### Your task
Copy each of the rows below word for word, with nothing changed.

────

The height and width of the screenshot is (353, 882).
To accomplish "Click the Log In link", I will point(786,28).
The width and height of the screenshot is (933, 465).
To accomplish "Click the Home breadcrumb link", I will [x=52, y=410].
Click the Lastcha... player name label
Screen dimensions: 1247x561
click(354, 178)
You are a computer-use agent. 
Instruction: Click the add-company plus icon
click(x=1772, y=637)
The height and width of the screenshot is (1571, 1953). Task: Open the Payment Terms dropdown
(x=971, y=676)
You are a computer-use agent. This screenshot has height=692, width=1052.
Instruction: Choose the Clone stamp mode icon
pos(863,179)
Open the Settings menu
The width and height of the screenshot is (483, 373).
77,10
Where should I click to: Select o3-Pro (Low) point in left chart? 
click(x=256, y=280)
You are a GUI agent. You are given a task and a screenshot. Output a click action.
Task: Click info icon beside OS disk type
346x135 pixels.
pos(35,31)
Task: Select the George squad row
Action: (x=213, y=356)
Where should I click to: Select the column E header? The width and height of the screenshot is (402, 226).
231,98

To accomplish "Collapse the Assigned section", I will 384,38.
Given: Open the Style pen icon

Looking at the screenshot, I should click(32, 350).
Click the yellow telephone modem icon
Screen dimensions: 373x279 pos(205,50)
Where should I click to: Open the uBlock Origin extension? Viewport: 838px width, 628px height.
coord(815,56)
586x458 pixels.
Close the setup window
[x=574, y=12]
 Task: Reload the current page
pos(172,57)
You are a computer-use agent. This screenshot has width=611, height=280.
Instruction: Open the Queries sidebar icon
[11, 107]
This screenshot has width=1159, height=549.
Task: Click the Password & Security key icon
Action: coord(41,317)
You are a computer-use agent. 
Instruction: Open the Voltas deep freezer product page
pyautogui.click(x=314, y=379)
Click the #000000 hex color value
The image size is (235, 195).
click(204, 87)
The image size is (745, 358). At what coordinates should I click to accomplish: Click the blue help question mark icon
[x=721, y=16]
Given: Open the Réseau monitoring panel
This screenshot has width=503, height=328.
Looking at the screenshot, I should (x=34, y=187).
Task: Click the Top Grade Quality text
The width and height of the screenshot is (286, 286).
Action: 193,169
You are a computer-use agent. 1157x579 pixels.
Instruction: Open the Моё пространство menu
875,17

────

### Response to this exercise
The height and width of the screenshot is (353, 882).
To accomplish "Click the Log In link", I will point(786,28).
The width and height of the screenshot is (933, 465).
To accomplish "Click the Home breadcrumb link", I will [x=52, y=410].
Click the Lastcha... player name label
Screen dimensions: 1247x561
click(354, 178)
You are a computer-use agent. 
Instruction: Click the add-company plus icon
click(x=1772, y=637)
The height and width of the screenshot is (1571, 1953). Task: Open the Payment Terms dropdown
(x=971, y=676)
You are a computer-use agent. This screenshot has height=692, width=1052.
Instruction: Choose the Clone stamp mode icon
pos(863,179)
Open the Settings menu
The width and height of the screenshot is (483, 373).
77,10
Where should I click to: Select o3-Pro (Low) point in left chart? 
click(x=256, y=280)
You are a GUI agent. You are given a task and a screenshot. Output a click action.
Task: Click info icon beside OS disk type
346x135 pixels.
pos(35,31)
Task: Select the George squad row
Action: (x=213, y=356)
Where should I click to: Select the column E header? The width and height of the screenshot is (402, 226).
231,98

To accomplish "Collapse the Assigned section", I will 384,38.
Given: Open the Style pen icon

Looking at the screenshot, I should click(32, 350).
Click the yellow telephone modem icon
Screen dimensions: 373x279 pos(205,50)
Where should I click to: Open the uBlock Origin extension? Viewport: 838px width, 628px height.
coord(815,56)
586x458 pixels.
Close the setup window
[x=574, y=12]
 Task: Reload the current page
pos(172,57)
You are a computer-use agent. This screenshot has width=611, height=280.
Instruction: Open the Queries sidebar icon
[11, 107]
This screenshot has width=1159, height=549.
Task: Click the Password & Security key icon
Action: coord(41,317)
You are a computer-use agent. 
Instruction: Open the Voltas deep freezer product page
pyautogui.click(x=314, y=379)
Click the #000000 hex color value
The image size is (235, 195).
click(204, 87)
The image size is (745, 358). At what coordinates should I click to accomplish: Click the blue help question mark icon
[x=721, y=16]
Given: Open the Réseau monitoring panel
This screenshot has width=503, height=328.
Looking at the screenshot, I should (x=34, y=187).
Task: Click the Top Grade Quality text
The width and height of the screenshot is (286, 286).
Action: 193,169
You are a computer-use agent. 1157x579 pixels.
Instruction: Open the Моё пространство menu
875,17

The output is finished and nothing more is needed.